### Excerpted passage
+--
NewsBite

Coronavirus: Boris Johnson v the Five Horsemen of the modern apocalypse

The British PM has the right personality, team and policies to guide the UK out of this disaster.

Boris Johnson’s new cabinet reflected this decision to prioritise Tory unity.
Boris Johnson’s new cabinet reflected this decision to prioritise Tory unity.

When Boris Johnson replaced Theresa May as Prime Minister and Tory leader last July, he inherited a complicated legacy. He knew from his two-thirds victory in the leadership election that he led a party deeply divided between Leavers and Remainers. He also knew from the Euro elections two months earlier that the broad conservative electorate was divided between the Tories (8 per cent in the popular vote) and Nigel Farage’s Brexit Party (30 per cent.) A difficult choice: should he try to unite the Tory party or the conservative electorate?

Acting on the maxim of Labour politician Denis Healey that “if you can’t ride two horses at once, you shouldn’t be in the bloody circus”, he decided to do both. He expelled 21 hardline Remain rebels, approved a strong manifesto commitment to Brexit, and rebutted media attempts to weaken it with escape clauses. On the other hand, he wasn’t about to lose Remain-voting Tory seats without a fight. So he also made clear there would be no general “de-selection” of Remainers, and invited penitent rebels to stay on board (which they almost all did).

This balancing act established his authority over the Tories. But any final choice still seemed up in the air. The crunch came in the general election campaign when the Tory and Brexit party managers discussed possible electoral pacts. Farage wanted a simple deal — we’ll stand down everywhere if you stand down in seats where the Brexit party came second to Labour. But the Tories never want another party to their right, however minuscule. They refused a deal and threatened to put the blame on Farage for the loss of Brexit unless he withdrew his candidates in Tory-held seats.

What would Farage get out of it? He’d get Brexit. And that, in the end, is what he got, plus 2 per cent of the national vote and no seats. Boris got a majority of 81.

Johnson’s new cabinet reflected this decision to prioritise Tory unity: there was a slight majority of Remainers but Leavers got the top three jobs — the Finance, Foreign, and Home departments. Long-term electoral trends, however, were pushing him to prioritise broad conservative unity. In the four elections before 2015 the Tory percentage of the national vote had hovered in the mid-30s. It stayed there in 2015 too, but that year Farage’s UK Independence Party took 12.6 per cent. Taken together, the two parties won 49.4 per cent that year, just over 45 per cent in 2017 and 49.2 per cent last year.
+--
### Recorded data
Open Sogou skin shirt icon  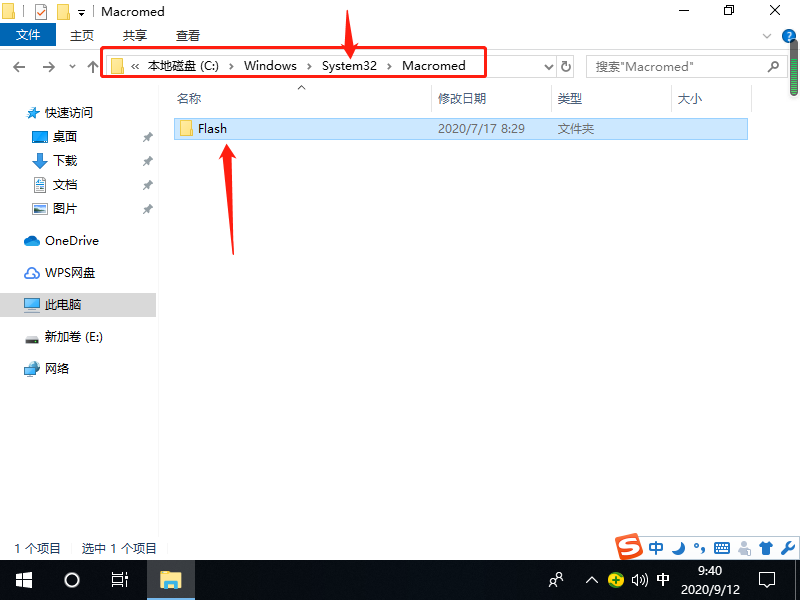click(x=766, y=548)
+--
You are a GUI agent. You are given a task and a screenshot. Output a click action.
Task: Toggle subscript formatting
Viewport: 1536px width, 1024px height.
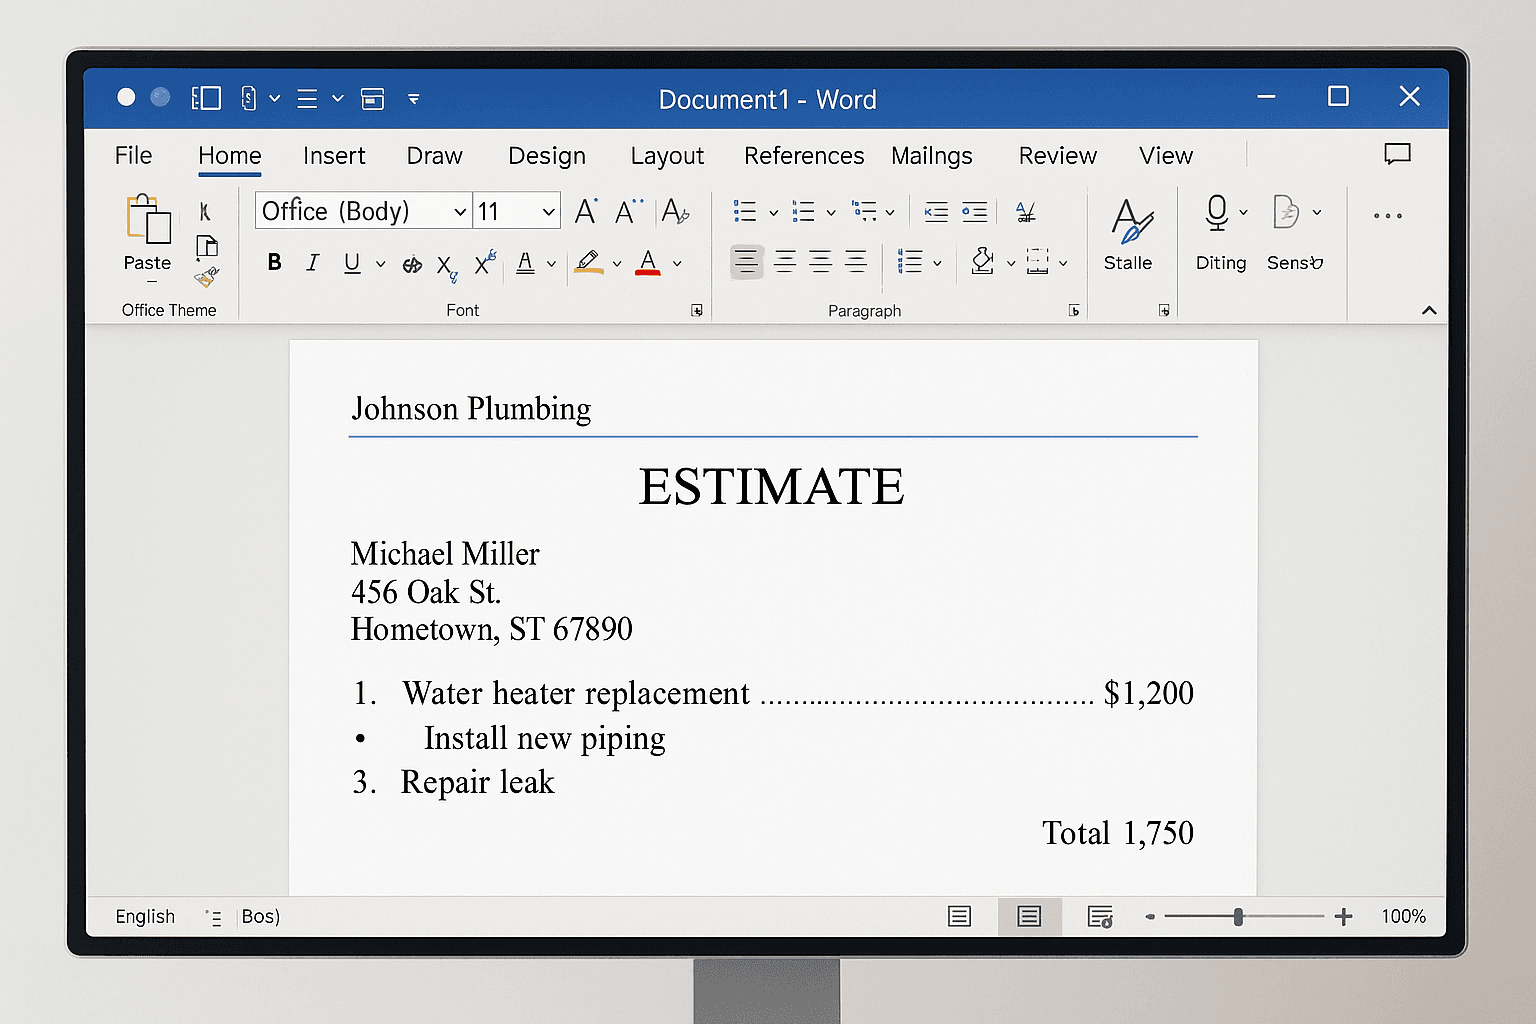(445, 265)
+--
### Exercise tasks
a) Answer these questions using the article on Boris Johnson and the Tories:
(i) How many hardline Remain rebels did Johnson expel?
(ii) What majority did Johnson win?
(iii) Which three departments went to Leavers in his new cabinet?
b) Write the next part of the article on Boris Johnson and the Tories, starting after its last sentence.
The records have nothing to do with what comes next.

### Answers given
a)
(i) 21
(ii) 81
(iii) The Finance, Foreign, and Home departments

b)
And in last year’s election this broad conservative electoral coalition expanded to take in northern working-class, blue-collar votes repelled by Labour’s drift to a middle-class progressivism. If the Tories hoped to keep them all in Johnson’s new “One Nation” coalition, it would have to do things they wanted; Brexit of course, but other things too.

In fact, the Johnson administration mainly dithered and disputed — replacing Sajid Javid with Rishi Sunak as Chancellor of the Exchequer, for instance — in the first few months of this year. Then the coronavirus pandemic struck, when it at once embarked on a bold policy of massive state spending to carry industry and citizens through the hard times of a mass epidemic and economic lockdown. Johnson’s popularity had already held up well during the fallow months. But these policies reflected what its new supporters wanted — which won’t always be the case — and its opinion poll ratings rose above 50 per cent.

Britain's Chancellor of the Exchequer Rishi Sunak.
Britain's Chancellor of the Exchequer Rishi Sunak.

It was at that point Johnson was rushed to Westminster hospital across the Thames. For reasons no one can quite explain, his plight struck a deep chord with all but the Boris haters, and his popularity rose still further. One poll, probably an outlier, showed Tory support at 61 per cent. Released from hospital and convalescing at Chequers, he will soon return to a political environment much more favourable to him than in July last year, that includes some hostile features, and that in particular presents him with three formidable problems to solve.

The improvements in his and the Tory position, though they would have been thought remarkable a year ago, are in danger of being taken for granted in the current crisis. To start with, he has made the Tories the party of the National Health Service, delivering an emotional speech in its praise after leaving hospital and making the phrase “Protect the NHS” the official slogan of the anti-epidemic campaign.

Mean-minded observers (like me) object that this gets things the wrong way around: the NHS is supposed to protect us, which it has a patchy record of doing. And this embrace of the NHS comes with the handicap that it will prevent the government attempting any NHS reform other than shovelling money at it. From a political standpoint, however, Johnson has stolen Labour’s most effective electoral card for his own hand, and most politicians would think that a better-than-decent bargain.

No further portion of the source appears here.